There is no question the FBI and law enforcement are to be commended for their exhaustive efforts to rescue children from modern day slavery. I have heard of child victims jumping into police cars in a desperate attempt to escape the forced rape and torture that comes with being trafficked.
But what about the persons who purchased these children for sex? The politely termed “Johns” who buy children for sex often pay more in order to have a younger girl. They intentionally respond to ads that list the girl’s weight and height, and other indicators that she could be underage. According to FBI Director James B. Comey, the operations were designed to “crush these pimps” who are “killing the souls of children.” Shouldn’t the FBI “crush” the Johns too? Aren’t the buyers also “killing the souls of our children?”

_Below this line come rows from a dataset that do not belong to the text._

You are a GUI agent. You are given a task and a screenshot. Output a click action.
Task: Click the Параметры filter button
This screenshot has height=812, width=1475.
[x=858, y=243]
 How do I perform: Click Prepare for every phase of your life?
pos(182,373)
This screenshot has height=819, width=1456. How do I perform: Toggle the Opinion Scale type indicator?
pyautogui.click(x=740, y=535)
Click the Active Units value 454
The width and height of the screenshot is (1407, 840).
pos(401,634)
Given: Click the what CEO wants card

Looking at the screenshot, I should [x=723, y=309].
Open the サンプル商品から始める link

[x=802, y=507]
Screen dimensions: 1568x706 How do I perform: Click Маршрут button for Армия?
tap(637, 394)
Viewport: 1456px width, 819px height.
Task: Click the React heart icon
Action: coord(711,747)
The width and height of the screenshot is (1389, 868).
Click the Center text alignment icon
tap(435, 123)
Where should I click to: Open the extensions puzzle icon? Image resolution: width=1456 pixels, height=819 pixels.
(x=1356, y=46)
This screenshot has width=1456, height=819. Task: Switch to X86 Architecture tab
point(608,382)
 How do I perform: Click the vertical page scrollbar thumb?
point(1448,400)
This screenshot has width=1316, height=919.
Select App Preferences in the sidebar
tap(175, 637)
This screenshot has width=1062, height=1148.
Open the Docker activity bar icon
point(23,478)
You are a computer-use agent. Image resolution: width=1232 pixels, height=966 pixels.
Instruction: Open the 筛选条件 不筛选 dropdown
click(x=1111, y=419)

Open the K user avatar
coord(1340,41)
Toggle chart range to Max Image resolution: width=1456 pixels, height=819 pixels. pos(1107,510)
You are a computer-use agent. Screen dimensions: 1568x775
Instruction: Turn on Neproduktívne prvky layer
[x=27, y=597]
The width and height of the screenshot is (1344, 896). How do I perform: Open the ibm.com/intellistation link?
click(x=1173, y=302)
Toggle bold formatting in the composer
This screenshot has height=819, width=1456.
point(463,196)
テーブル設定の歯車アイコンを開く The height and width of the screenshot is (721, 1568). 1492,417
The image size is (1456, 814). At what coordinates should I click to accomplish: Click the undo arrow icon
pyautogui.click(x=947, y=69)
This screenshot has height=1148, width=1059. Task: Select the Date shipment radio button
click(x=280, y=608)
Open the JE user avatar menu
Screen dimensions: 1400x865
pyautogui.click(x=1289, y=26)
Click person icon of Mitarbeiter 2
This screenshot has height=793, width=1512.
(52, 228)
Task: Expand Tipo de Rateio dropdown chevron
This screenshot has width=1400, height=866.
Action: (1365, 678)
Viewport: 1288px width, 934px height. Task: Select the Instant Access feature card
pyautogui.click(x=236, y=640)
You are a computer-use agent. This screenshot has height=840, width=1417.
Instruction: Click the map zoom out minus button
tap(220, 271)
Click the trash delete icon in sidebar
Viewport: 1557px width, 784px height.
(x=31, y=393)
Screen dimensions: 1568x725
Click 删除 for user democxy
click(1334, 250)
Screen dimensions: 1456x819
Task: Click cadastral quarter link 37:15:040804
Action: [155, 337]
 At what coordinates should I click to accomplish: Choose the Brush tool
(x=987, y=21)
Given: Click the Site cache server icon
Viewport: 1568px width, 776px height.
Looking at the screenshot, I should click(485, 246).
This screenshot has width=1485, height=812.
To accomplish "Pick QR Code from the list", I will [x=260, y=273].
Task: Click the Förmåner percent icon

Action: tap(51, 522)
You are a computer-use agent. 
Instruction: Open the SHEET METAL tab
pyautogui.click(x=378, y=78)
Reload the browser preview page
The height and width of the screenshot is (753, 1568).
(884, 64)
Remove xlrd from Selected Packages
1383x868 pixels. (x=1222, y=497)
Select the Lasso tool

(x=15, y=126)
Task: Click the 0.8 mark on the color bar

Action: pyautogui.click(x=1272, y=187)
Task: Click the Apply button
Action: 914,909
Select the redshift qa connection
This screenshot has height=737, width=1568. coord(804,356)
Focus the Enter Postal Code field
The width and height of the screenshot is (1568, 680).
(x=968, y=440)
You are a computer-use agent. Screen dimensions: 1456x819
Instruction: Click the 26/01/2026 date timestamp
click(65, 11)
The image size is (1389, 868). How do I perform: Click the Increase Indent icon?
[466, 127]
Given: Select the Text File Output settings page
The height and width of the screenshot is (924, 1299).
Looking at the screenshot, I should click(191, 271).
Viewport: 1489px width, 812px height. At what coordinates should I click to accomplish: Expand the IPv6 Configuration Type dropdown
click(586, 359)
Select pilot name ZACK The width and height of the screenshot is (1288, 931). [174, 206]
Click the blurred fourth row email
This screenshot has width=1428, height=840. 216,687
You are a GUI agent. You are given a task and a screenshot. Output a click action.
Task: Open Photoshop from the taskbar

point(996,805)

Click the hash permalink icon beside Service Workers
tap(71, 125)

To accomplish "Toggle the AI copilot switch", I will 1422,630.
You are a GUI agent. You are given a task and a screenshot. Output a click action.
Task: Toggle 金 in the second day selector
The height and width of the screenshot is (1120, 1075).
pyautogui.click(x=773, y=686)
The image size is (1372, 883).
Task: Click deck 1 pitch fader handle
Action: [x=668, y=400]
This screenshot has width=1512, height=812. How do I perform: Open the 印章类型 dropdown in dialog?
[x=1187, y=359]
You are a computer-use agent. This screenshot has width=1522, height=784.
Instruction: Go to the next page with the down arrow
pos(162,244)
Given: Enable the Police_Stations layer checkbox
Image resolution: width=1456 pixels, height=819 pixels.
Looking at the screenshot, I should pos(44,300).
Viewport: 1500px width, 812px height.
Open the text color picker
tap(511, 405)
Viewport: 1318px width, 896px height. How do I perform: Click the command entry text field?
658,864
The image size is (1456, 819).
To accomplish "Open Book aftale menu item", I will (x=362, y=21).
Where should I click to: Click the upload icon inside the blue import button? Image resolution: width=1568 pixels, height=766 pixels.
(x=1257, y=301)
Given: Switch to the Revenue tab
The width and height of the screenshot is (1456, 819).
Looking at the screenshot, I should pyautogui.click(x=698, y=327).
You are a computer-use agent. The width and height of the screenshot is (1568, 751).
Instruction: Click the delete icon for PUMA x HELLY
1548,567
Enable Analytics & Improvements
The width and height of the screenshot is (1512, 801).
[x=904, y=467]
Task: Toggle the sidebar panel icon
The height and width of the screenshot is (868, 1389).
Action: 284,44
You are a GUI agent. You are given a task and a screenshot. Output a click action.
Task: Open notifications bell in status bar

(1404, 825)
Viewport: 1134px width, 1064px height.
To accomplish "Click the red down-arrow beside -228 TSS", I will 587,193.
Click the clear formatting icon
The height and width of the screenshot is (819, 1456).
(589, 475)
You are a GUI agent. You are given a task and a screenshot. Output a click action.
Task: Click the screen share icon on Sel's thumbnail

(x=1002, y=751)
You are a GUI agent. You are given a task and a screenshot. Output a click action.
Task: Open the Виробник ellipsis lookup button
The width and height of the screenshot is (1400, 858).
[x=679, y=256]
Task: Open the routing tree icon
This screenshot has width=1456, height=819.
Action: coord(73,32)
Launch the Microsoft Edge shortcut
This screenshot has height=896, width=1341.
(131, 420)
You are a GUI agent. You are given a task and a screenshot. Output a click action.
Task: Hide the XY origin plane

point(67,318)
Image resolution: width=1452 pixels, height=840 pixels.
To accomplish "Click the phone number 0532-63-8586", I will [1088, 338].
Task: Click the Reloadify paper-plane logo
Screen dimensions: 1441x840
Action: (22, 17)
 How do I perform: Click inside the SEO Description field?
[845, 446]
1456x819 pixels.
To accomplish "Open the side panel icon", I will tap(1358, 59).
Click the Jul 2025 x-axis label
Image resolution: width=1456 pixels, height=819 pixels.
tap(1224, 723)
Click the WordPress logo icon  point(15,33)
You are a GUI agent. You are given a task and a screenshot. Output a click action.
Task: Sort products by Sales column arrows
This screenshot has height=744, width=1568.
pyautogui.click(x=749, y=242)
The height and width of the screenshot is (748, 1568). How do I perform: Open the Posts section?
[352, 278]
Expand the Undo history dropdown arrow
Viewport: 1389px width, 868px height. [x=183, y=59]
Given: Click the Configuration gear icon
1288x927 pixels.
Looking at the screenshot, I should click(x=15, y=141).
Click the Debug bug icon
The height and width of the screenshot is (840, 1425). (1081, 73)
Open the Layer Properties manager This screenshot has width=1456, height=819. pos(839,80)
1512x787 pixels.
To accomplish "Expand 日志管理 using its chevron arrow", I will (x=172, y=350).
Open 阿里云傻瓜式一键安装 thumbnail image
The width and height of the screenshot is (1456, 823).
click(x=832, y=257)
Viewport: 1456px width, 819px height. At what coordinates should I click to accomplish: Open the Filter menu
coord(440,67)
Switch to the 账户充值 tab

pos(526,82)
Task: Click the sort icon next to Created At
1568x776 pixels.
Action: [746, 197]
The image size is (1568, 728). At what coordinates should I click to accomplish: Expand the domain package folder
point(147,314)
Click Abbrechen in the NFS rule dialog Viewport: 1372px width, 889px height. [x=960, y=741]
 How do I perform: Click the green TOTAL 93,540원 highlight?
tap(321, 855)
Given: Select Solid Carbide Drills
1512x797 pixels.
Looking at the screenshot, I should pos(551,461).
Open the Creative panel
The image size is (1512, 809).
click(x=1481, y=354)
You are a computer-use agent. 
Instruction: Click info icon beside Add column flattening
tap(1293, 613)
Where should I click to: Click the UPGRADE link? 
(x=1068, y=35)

Even though these individuals purchased children for sex, the FBI did not consider their conduct criminal. As the FBI has stated in previous Operation Cross Country raids in which only the traffickers were arrested, the buyers are simply not their priority. Yet, in any other context, what happens to underage girls who are purchased by Johns would be construed as statutory rape or sexual assault of a minor.
In the marketplace of child trafficking, however, there is a culture of impunity for buyers. As if when child is purchased for sex, it is somehow less violent. Why is the rape of a child not considered a crime when it is paid for?
The FBI might tout its numbers of arrested pimps and saved children, but the decision to excuse the Johns entrenches a culture of impunity for the purchase of children for sex. It means individuals can confidently buy children for sex without fear of punishment.
Perhaps there is discomfort in going after the buyers because of who they are. It is far easier to target and demonize the traffickers — men who are disproportionately black and brown, under-educated and from economically marginalized communities. The buyers, however, tend to be middle-class and married professionals. Are we uncomfortable going after buyers because they do not adhere to our constructs of who is a criminal?
I want to believe that is not the reason. These individuals commit crimes against our most vulnerable children and must be treated accordingly by law enforcement.